The salt burns all the places in me that haven’t turned to stone yet.
I wait until I’m positive that tonight isn’t the night the dam wall breaks, then I turn off the lights, make sure the doors are locked, and go to bed.
3
Dear Liz,
I’m thinking of ripping the kitchen tile out. Thought you should know.
I love you and I miss you, and I’m not happy.
Love,
Ben
4
Ben Stirling
I’m on the swing on the front porch when I see him approaching. The fence between our properties steps down to five feet and then four when it gets to the street. I see his hair first, a mop of glossy dark curls that bounce when he walks. I consider ducking into the house, but he calls a cheery, “Hey, neighbor,” which puts an end to that.
It’s fine. I’ve been meaning to go over and introduce myself for the past few days.
He struggles briefly with the latch of his gate, stopping and setting something down before kicking it open, slipping through it, and letting it slam shut behind him.
We have a picket fence with an arch. It’s picture-perfect white timber with soft yellow climbing roses trailing over it. There are a ton of tiny buds visible, but they haven’t gone into bloom yet. He stands under the arch and smiles like someone who's normal. Someone who likes people and spring and putting names to faces, or at least putting faces to voices previously only heard through two holes cut into a fence.

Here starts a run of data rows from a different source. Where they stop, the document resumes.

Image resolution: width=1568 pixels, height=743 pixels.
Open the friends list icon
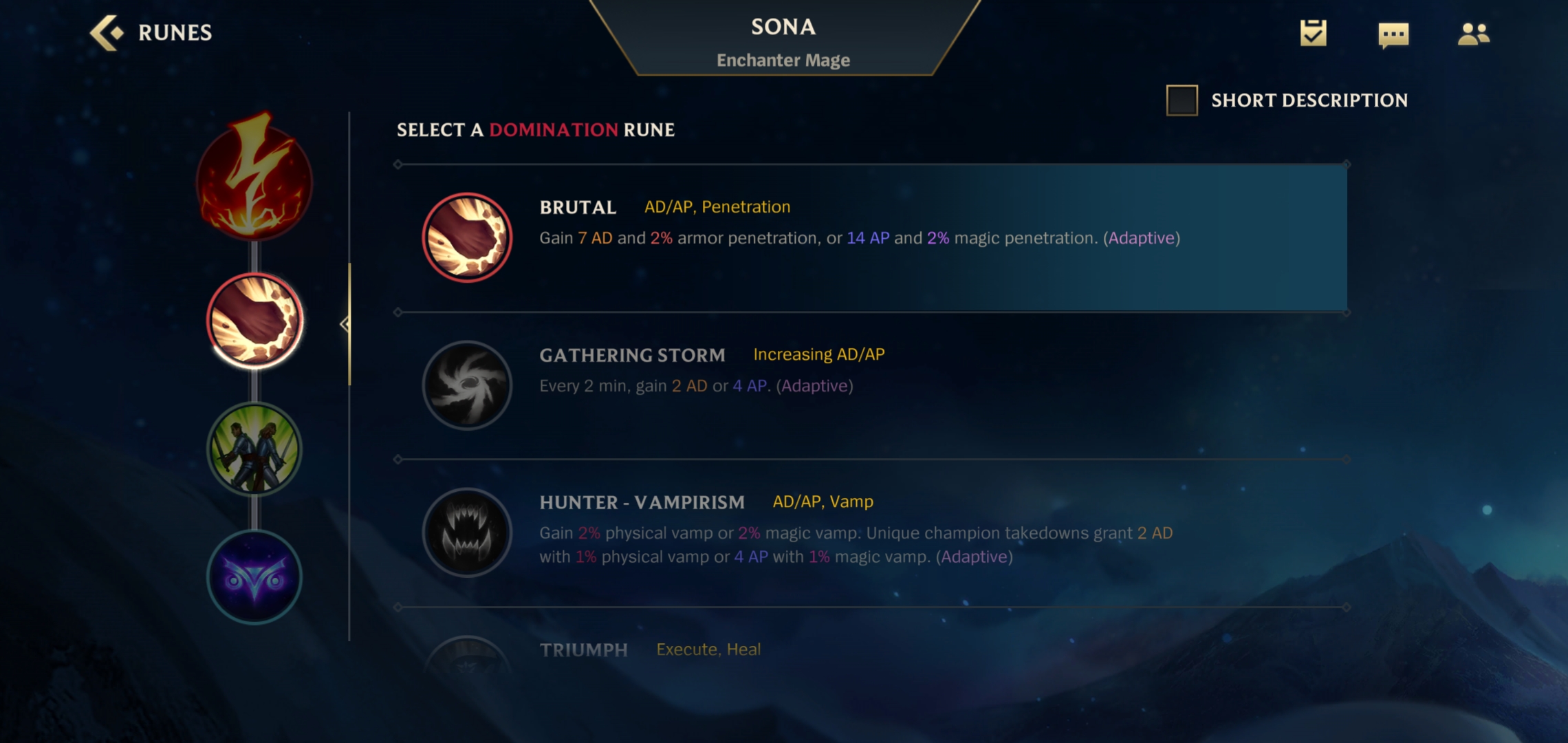point(1473,34)
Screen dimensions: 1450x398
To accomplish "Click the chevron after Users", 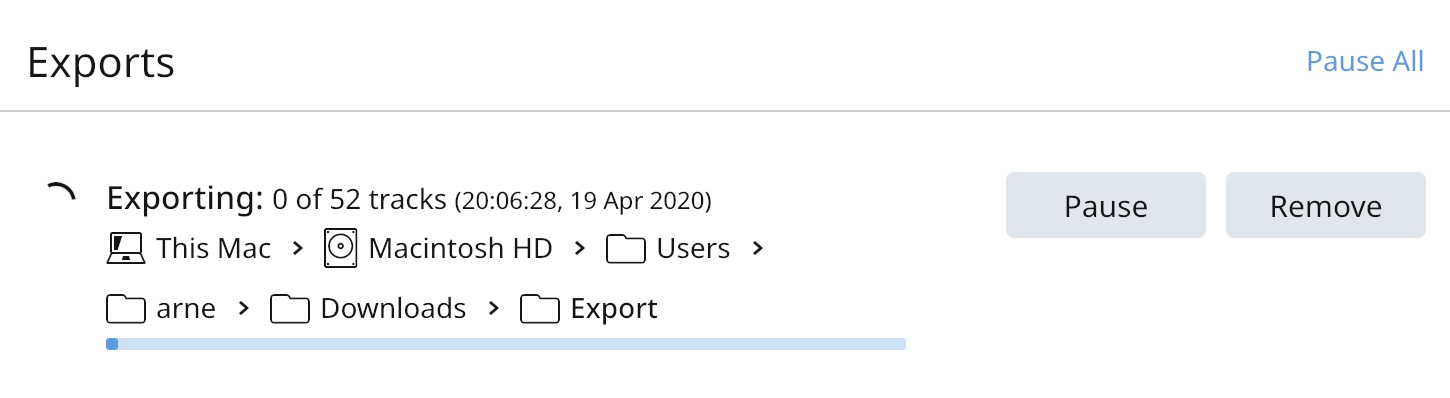I will tap(757, 248).
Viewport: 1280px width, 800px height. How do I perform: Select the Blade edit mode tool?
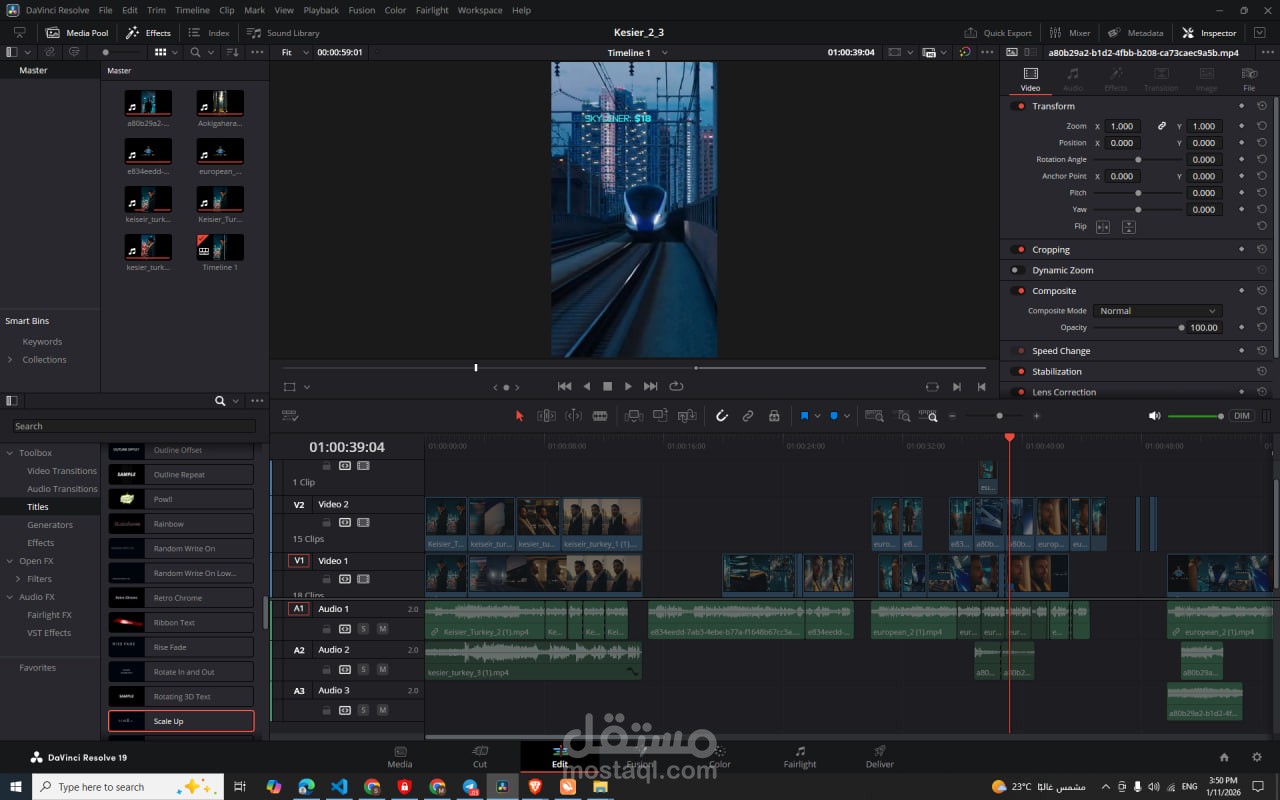click(x=600, y=416)
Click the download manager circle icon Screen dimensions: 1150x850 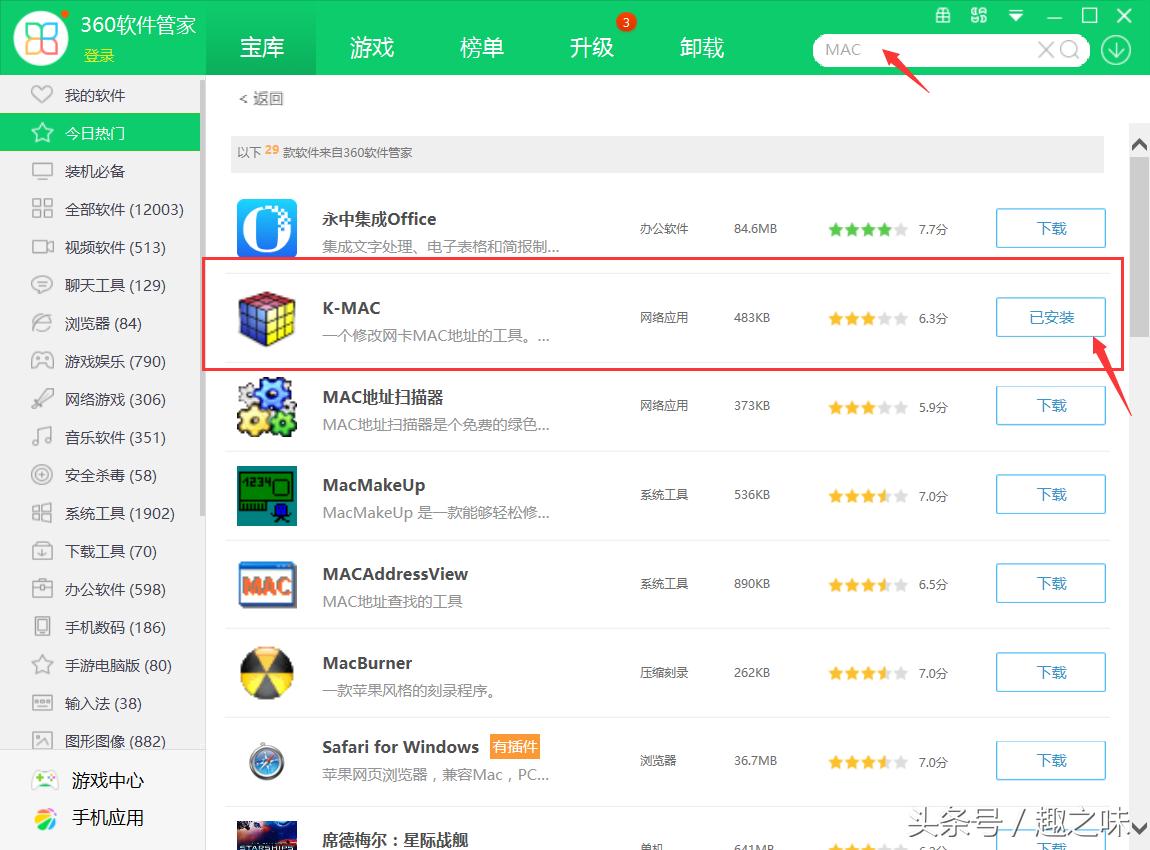point(1115,49)
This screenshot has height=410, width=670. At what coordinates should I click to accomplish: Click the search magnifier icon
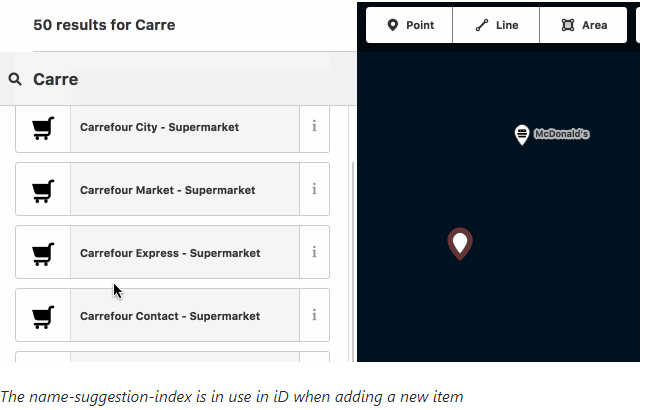click(15, 79)
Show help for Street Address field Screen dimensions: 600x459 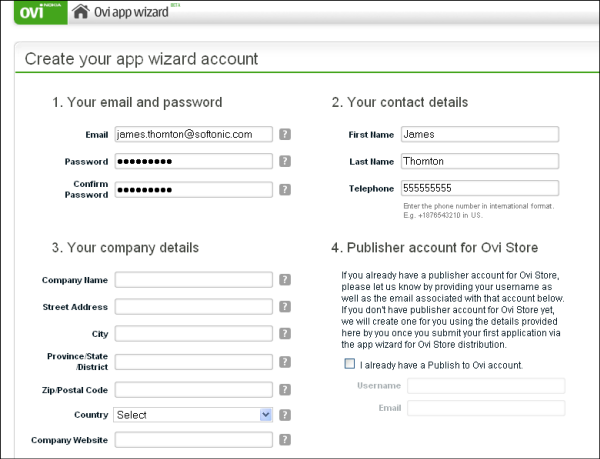[285, 307]
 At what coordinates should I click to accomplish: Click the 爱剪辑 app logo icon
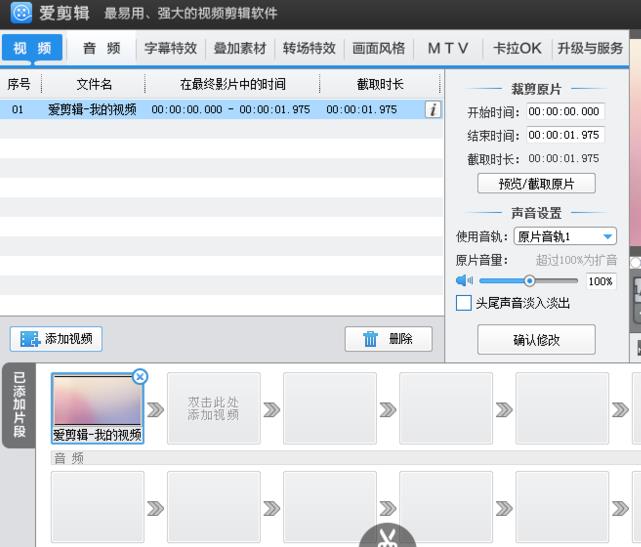(19, 15)
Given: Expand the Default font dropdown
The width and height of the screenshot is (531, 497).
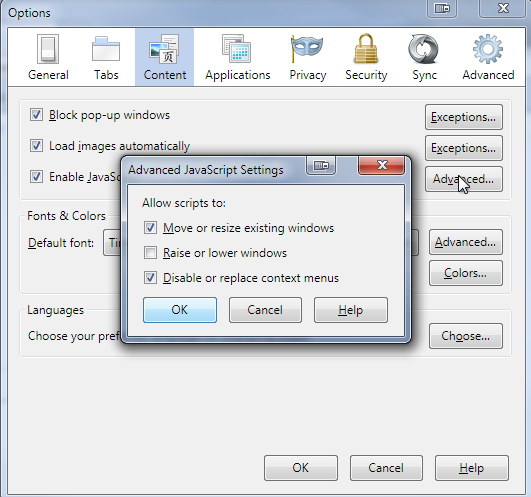Looking at the screenshot, I should (x=112, y=242).
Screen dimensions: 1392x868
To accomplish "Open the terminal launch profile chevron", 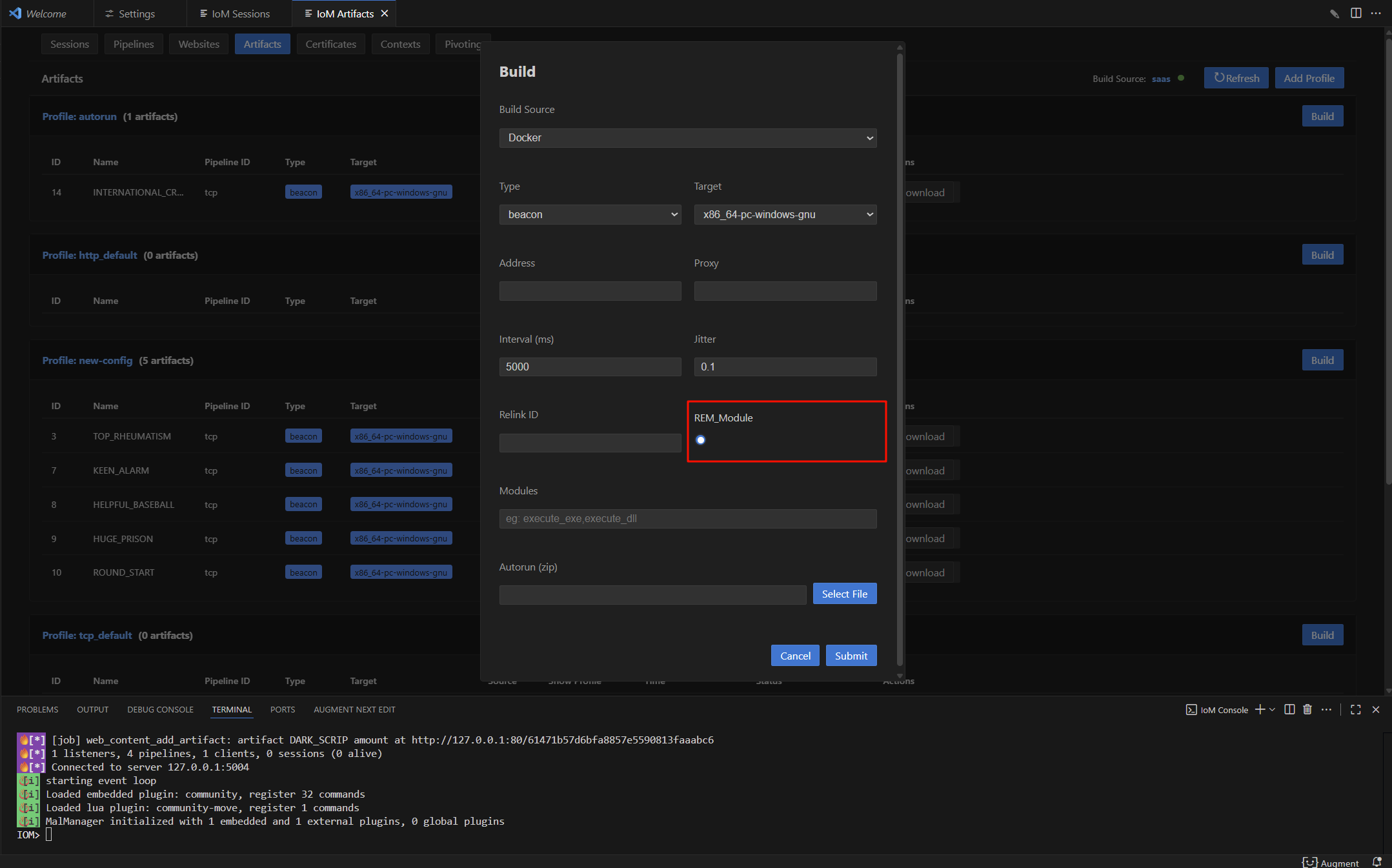I will (x=1272, y=709).
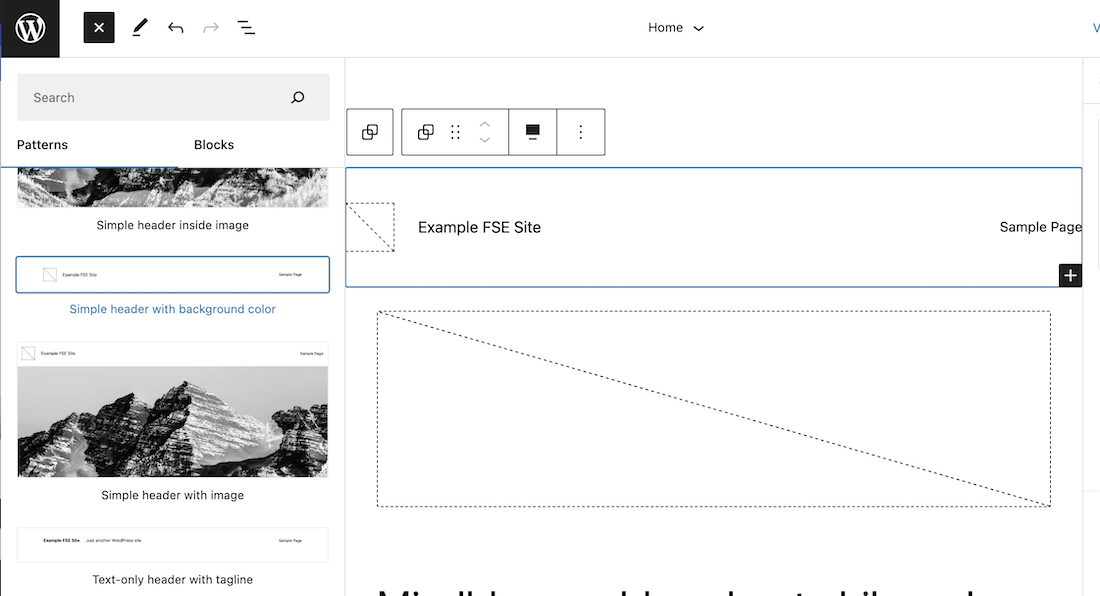Open the List View icon
This screenshot has height=596, width=1100.
[x=246, y=28]
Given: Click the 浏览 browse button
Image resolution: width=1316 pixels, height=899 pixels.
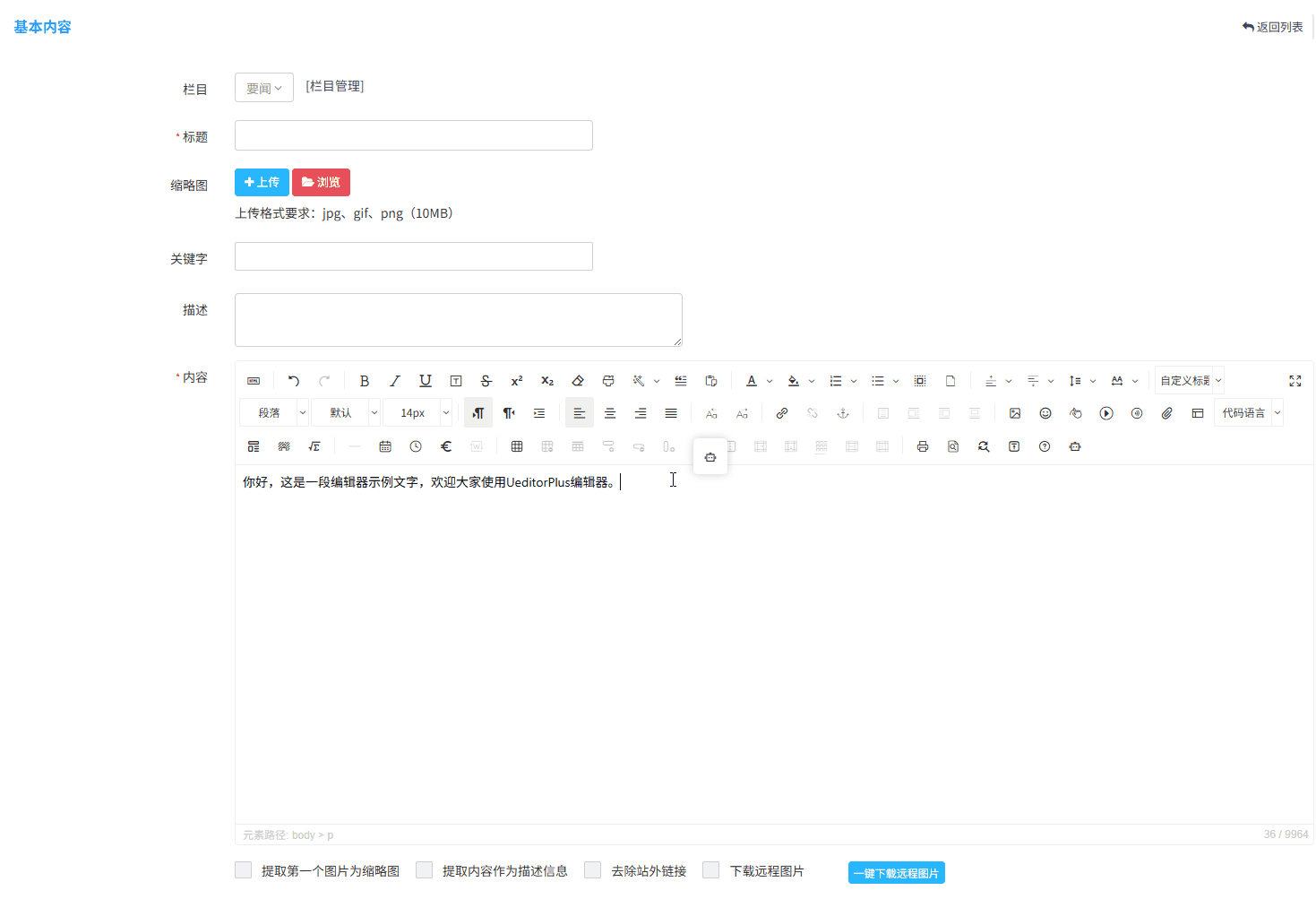Looking at the screenshot, I should 321,182.
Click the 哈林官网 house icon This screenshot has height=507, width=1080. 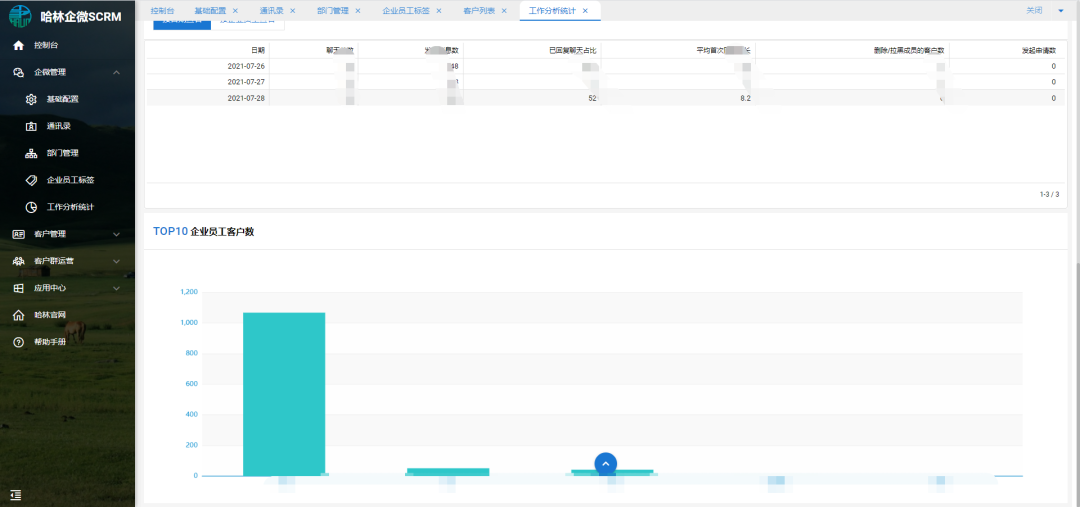pyautogui.click(x=18, y=315)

“Jelly!” cries Luca, running down the path and opening the gate. I get to my feet and make my way to the steps.
Jeremiah has two coffee mugs, one in each hand. He gives me one, and then we’re left doing an awkward this-hand-no-that-hand handshake that requires us to move our drinks from our right hands to our left before we’re able to make contact.
His handshake is soft and firm at the same time and unnaturally warm from holding the hot drinks. It heats my palm in a way that makes me realize I was chilly on the swing before he got here.
“You must be the famous Jeremiah,” I say when I remember that talking is something people typically do when they meet each other for the first time.
“You must be Luca’s dad,” he says.
I raise my free hand and turn my mouth into the best guilty-as-charged look I can muster. “Yep. That’s right. People who don’t call me Daddy, call me Ben.”
Wait. What?
Is it me, or did that sound dirty?
Because that’s not what I meant at all.
His head dips, forcing him to look at me through thick dark lashes. I can’t tell if his cheeks have pinkened from what I said or if he’s had too much sun.
“Ben Stirling,” I clarify, lowering my voice considerably and bobbing my head to assure him I’m a respectable member of society.
Without meaning to, I give him the usual once-over. The quick left-right that allows me to search his eyes for signs he recognizes me.
I don’t find any.
He has no idea who I am, and for once, I’m not sure if I like it or not. I used to hate being recognized, especially when I was somewhere I had a right to expect privacy. Somewhere like my own front yard. It made me uncomfortably aware of myself, what I was wearing, and what I was saying. It made me feel obvious and rude for taking up so much space.
It’s strange how losing something will make you miss it, even if you weren’t wild about it in the first place.
“I, uh, I wasn’t sure how you took your coffee,” he says. “So I made one with cream and sugar”—he gestures to the mug in my hand—“and one without.” He raises his mug as if he’s making a toast. “I can swap with you if you’d like. I don’t mind either way.”